(Stored data entries)
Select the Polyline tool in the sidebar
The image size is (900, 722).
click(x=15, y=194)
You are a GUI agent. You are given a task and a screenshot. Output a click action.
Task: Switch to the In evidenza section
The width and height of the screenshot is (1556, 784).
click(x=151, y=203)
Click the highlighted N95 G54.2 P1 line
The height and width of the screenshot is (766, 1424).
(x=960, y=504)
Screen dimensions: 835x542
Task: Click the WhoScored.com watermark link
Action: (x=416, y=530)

▸ What you have to do
Output the data exactly, in full.

▸ Written solution
Select the Polyline tool in the sidebar
The image size is (900, 722).
click(x=15, y=194)
You are a GUI agent. You are given a task and a screenshot. Output a click action.
Task: Switch to the In evidenza section
The width and height of the screenshot is (1556, 784).
click(x=151, y=203)
Click the highlighted N95 G54.2 P1 line
The height and width of the screenshot is (766, 1424).
(x=960, y=504)
Screen dimensions: 835x542
Task: Click the WhoScored.com watermark link
Action: (x=416, y=530)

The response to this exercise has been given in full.